About Us

Greetings, and welcome to the Origins and Habitability Lab. We are located in the Los Angeles area at the NASA Jet Propulsion Laboratory. Our research focuses on several main areas including: the origin of life on Earth and other worlds, how life lives in extreme environments on Earth and Mars, and understanding how life can be distinguished from abiotic organic processes in geochemical and mineral systems. We are astrobiologists who seek to understand how life began on Earth, and how we may find habitable environments elsewhere in the solar system and in the universe. Our group has strong ties with other local institutions including the Oak Crest Institute of Science and the LA Natural History Museum.

Lab PI's:

Laurie Barge


Laurie is a Research Scientist in astrobiology at the NASA Jet Propulsion Laboratory. She is also affiliated with the Blue Marble Space Institute of Science in Seattle, WA and the Oak Crest Institute of Science in Monrovia, CA. She studies the emergence of life on Earth and ways to search for life elsewhere, particularly focusing on how minerals affect chemistry for the emergence of life and habitability on early Earth, Mars, and "ocean worlds" such as Jupiter's moon Europa and Saturn's moon Enceladus. Laurie leads various research efforts including: studying the effects of minerals and geochemical environments on the emergence of life (as PI of the “Becoming Biotic” team funded by the NASA/NSF Ideas Lab for the Origins of Life); developing astrobiology payloads and operational strategies to explore hydrothermal vents in the field (as Science-PI of the NASA In-Situ Vent Analysis Divebot for Exobiology Research (InVADER) project); investigating phosphorus chemistry on rocky and icy planets (as PI of a NASA Habitable Worlds project); and investigating the energy for life in water-rock systems on ocean worlds.

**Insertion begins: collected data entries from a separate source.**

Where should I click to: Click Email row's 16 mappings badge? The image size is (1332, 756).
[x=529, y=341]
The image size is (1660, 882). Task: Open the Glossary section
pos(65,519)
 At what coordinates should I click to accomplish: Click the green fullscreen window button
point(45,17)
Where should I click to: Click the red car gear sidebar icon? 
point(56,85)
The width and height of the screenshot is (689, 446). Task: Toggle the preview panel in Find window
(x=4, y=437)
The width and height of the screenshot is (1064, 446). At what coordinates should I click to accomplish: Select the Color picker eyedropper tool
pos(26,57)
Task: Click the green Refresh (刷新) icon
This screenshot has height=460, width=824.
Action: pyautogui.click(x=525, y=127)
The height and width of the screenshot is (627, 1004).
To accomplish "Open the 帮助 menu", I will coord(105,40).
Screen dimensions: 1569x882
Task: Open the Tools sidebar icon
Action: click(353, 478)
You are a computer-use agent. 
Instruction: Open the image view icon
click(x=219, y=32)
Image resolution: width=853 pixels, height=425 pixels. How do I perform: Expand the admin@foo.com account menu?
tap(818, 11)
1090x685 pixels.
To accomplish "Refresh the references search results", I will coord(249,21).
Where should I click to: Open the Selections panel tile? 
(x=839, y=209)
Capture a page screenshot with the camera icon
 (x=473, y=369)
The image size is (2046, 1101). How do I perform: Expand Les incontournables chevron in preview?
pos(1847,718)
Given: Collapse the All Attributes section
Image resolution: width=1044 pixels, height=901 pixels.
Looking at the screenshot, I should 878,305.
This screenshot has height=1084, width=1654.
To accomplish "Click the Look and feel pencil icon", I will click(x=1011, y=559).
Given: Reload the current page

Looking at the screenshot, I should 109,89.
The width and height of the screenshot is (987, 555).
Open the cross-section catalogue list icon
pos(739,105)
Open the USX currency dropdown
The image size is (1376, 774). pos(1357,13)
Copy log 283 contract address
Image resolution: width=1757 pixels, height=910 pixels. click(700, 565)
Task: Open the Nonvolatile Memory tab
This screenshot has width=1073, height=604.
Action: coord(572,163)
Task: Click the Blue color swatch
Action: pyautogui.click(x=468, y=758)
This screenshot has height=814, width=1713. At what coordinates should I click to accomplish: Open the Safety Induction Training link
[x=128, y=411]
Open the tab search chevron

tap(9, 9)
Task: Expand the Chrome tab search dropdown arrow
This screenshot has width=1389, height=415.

Laurie is also Co-PI of the NSF “Pathways in STEM” program in which she designs geoscience career development activities for community college students. Laurie is the HiRISE Investigation Scientist for NASA's Mars Reconnaissance Orbiter mission, a Mars Science Laboratory Participating Scientist, and is involved with various instrument concepts for astrobiology. She received her B.S. in Astronomy and Astrophysics from Villanova University and her Ph.D. in Geological Sciences from the University of Southern California. After graduate school she was a postdoctoral fellow at Caltech/JPL and then with the NASA Astrobiology Institute. For her astrobiology research Laurie has received the NASA Early Career Public Achievement Medal, the JPL Lew Allen Award, and the Presidential Early Career Award for Scientists and Engineers.

Scott Perl


Scott is a Research Scientist at the NASA Jet Propulsion Laboratory, specializing in life in extreme environments and their preservation within the mineral and rock record. He is also a research affiliate at the Los Angeles Natural History Museum. Scott studies how microbial life influences the geologic record in selective environments where the relationship between biology and geology are interwoven. He focuses on life in hypersaline environments where evaporite mineralogy has recorded ancient and dried lake beds where life may have resided. He also studies the preservation of microbial community activity, life detection in the mineral-rock record, and further understanding how to validate biogenic signatures and markers over geologic time on other planets and moons. Scott received his B.S. in Geology and B.E. in Material Sciences from the State University of New York at Stony Brook, M.S. in Aeronautical & Astronautical Engineering from Purdue University, and will be receiving his Ph.D. in Geobiology & Geological Sciences from the University of Southern California in 2019. Since 2005, Scott has been working on various planetary missions including the Mars Exploration Rover (MER, Opportunity) mission, the Mars Science Laboratory (MSL, Curiosity), the Mars Reconnaissance Orbiter mission, and various life detection instrument concepts. From 2013-2018 Scott was the Investigation Scientist for the CRISM instrument onboard the Mars Reconnaissance Orbiter (MRO) mission and since 2017 Scott has been science lead for the Ocean Worlds Life Science (OWLS) project examining extant cellular life in Martian and Europa analogue environments.